Print all of the records below again without a single difference.

Records drawn from a dataset:
Segment Open

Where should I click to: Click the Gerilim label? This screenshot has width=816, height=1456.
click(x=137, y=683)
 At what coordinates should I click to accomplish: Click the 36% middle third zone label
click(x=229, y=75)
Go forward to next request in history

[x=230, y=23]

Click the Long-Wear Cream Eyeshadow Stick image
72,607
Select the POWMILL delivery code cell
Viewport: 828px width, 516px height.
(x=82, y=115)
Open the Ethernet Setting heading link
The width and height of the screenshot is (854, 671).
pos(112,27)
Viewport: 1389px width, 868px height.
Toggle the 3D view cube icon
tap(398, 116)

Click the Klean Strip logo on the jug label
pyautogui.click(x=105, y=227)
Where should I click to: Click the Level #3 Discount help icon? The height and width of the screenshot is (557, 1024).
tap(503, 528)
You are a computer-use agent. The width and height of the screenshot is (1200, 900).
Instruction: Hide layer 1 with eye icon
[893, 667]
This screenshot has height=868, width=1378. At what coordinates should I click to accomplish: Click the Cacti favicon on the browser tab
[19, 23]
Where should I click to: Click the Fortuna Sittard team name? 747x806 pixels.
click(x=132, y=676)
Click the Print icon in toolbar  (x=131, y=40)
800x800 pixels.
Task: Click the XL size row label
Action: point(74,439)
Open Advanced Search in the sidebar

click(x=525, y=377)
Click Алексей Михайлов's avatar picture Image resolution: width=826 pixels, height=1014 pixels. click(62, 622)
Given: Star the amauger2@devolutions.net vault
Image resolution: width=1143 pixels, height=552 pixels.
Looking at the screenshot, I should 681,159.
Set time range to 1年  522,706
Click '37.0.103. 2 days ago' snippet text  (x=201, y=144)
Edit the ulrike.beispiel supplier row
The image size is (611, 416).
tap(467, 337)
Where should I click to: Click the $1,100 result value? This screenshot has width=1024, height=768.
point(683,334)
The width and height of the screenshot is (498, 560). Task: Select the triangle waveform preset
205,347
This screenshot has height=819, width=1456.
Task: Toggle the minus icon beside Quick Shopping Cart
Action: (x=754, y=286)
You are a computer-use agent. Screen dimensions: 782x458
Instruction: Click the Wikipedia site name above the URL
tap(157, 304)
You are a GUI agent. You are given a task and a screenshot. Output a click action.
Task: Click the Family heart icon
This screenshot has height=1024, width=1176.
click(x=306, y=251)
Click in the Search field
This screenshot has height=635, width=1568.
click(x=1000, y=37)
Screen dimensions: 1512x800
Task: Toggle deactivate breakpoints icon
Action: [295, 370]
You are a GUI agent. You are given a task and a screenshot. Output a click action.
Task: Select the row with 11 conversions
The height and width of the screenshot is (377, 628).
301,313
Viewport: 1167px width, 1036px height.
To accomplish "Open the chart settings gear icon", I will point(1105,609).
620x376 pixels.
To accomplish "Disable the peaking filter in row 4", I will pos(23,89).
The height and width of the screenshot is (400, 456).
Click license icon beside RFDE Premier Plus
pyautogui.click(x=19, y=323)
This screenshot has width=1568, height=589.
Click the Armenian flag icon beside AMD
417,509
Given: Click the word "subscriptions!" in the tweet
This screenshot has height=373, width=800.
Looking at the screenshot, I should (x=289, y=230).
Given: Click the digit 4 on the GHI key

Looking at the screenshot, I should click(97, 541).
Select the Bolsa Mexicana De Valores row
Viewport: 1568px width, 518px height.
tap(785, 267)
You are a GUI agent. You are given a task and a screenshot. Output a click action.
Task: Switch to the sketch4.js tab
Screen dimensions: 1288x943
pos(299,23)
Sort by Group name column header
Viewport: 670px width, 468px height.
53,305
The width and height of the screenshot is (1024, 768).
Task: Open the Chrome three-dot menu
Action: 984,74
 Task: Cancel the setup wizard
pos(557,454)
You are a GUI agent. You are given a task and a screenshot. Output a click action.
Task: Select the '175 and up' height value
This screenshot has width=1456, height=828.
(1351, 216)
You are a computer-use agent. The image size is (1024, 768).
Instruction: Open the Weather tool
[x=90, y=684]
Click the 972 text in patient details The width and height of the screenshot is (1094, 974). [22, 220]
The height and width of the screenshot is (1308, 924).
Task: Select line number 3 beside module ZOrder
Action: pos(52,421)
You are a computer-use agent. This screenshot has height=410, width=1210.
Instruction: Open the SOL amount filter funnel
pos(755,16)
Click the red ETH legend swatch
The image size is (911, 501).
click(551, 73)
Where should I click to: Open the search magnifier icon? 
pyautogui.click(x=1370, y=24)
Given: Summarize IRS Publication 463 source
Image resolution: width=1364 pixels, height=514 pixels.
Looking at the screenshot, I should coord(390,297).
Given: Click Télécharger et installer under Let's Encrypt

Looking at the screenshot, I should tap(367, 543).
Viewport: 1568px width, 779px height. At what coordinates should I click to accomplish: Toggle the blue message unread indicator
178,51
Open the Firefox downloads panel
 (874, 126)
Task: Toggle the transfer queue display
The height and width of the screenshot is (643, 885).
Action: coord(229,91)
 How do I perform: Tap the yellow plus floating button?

Segment Closed

# Response area:
Where should I click to: Click the Gerilim label? This screenshot has width=816, height=1456.
click(x=137, y=683)
 At what coordinates should I click to accomplish: Click the 36% middle third zone label
click(x=229, y=75)
Go forward to next request in history

[x=230, y=23]

Click the Long-Wear Cream Eyeshadow Stick image
72,607
Select the POWMILL delivery code cell
Viewport: 828px width, 516px height.
(x=82, y=115)
Open the Ethernet Setting heading link
The width and height of the screenshot is (854, 671).
pos(112,27)
Viewport: 1389px width, 868px height.
Toggle the 3D view cube icon
tap(398, 116)

Click the Klean Strip logo on the jug label
pyautogui.click(x=105, y=227)
Where should I click to: Click the Level #3 Discount help icon? The height and width of the screenshot is (557, 1024).
tap(503, 528)
You are a computer-use agent. The width and height of the screenshot is (1200, 900).
Instruction: Hide layer 1 with eye icon
[893, 667]
This screenshot has height=868, width=1378. At what coordinates should I click to accomplish: Click the Cacti favicon on the browser tab
[19, 23]
Where should I click to: Click the Fortuna Sittard team name? 747x806 pixels.
click(x=132, y=676)
Click the Print icon in toolbar  (x=131, y=40)
800x800 pixels.
Task: Click the XL size row label
Action: point(74,439)
Open Advanced Search in the sidebar

click(x=525, y=377)
Click Алексей Михайлов's avatar picture Image resolution: width=826 pixels, height=1014 pixels. click(62, 622)
Given: Star the amauger2@devolutions.net vault
Image resolution: width=1143 pixels, height=552 pixels.
Looking at the screenshot, I should 681,159.
Set time range to 1年  522,706
Click '37.0.103. 2 days ago' snippet text  (x=201, y=144)
Edit the ulrike.beispiel supplier row
The image size is (611, 416).
tap(467, 337)
Where should I click to: Click the $1,100 result value? This screenshot has width=1024, height=768.
point(683,334)
The width and height of the screenshot is (498, 560). Task: Select the triangle waveform preset
205,347
This screenshot has height=819, width=1456.
Task: Toggle the minus icon beside Quick Shopping Cart
Action: (x=754, y=286)
You are a computer-use agent. Screen dimensions: 782x458
Instruction: Click the Wikipedia site name above the URL
tap(157, 304)
You are a GUI agent. You are given a task and a screenshot. Output a click action.
Task: Click the Family heart icon
This screenshot has height=1024, width=1176.
click(x=306, y=251)
Click in the Search field
This screenshot has height=635, width=1568.
click(x=1000, y=37)
Screen dimensions: 1512x800
Task: Toggle deactivate breakpoints icon
Action: [295, 370]
You are a GUI agent. You are given a task and a screenshot. Output a click action.
Task: Select the row with 11 conversions
The height and width of the screenshot is (377, 628).
301,313
Viewport: 1167px width, 1036px height.
To accomplish "Open the chart settings gear icon", I will point(1105,609).
620x376 pixels.
To accomplish "Disable the peaking filter in row 4", I will pos(23,89).
The height and width of the screenshot is (400, 456).
Click license icon beside RFDE Premier Plus
pyautogui.click(x=19, y=323)
This screenshot has width=1568, height=589.
Click the Armenian flag icon beside AMD
417,509
Given: Click the word "subscriptions!" in the tweet
This screenshot has height=373, width=800.
Looking at the screenshot, I should (x=289, y=230).
Given: Click the digit 4 on the GHI key

Looking at the screenshot, I should click(97, 541).
Select the Bolsa Mexicana De Valores row
Viewport: 1568px width, 518px height.
tap(785, 267)
You are a GUI agent. You are given a task and a screenshot. Output a click action.
Task: Switch to the sketch4.js tab
Screen dimensions: 1288x943
pos(299,23)
Sort by Group name column header
Viewport: 670px width, 468px height.
53,305
The width and height of the screenshot is (1024, 768).
Task: Open the Chrome three-dot menu
Action: 984,74
 Task: Cancel the setup wizard
pos(557,454)
You are a GUI agent. You are given a task and a screenshot. Output a click action.
Task: Select the '175 and up' height value
This screenshot has width=1456, height=828.
(1351, 216)
You are a computer-use agent. The image size is (1024, 768).
Instruction: Open the Weather tool
[x=90, y=684]
Click the 972 text in patient details The width and height of the screenshot is (1094, 974). [22, 220]
The height and width of the screenshot is (1308, 924).
Task: Select line number 3 beside module ZOrder
Action: pos(52,421)
You are a computer-use agent. This screenshot has height=410, width=1210.
Instruction: Open the SOL amount filter funnel
pos(755,16)
Click the red ETH legend swatch
The image size is (911, 501).
click(551, 73)
Where should I click to: Open the search magnifier icon? 
pyautogui.click(x=1370, y=24)
Given: Summarize IRS Publication 463 source
Image resolution: width=1364 pixels, height=514 pixels.
Looking at the screenshot, I should coord(390,297).
Given: Click Télécharger et installer under Let's Encrypt

Looking at the screenshot, I should tap(367, 543).
Viewport: 1568px width, 779px height. At what coordinates should I click to accomplish: Toggle the blue message unread indicator
178,51
Open the Firefox downloads panel
 (874, 126)
Task: Toggle the transfer queue display
The height and width of the screenshot is (643, 885).
Action: coord(229,91)
 How do I perform: Tap the yellow plus floating button?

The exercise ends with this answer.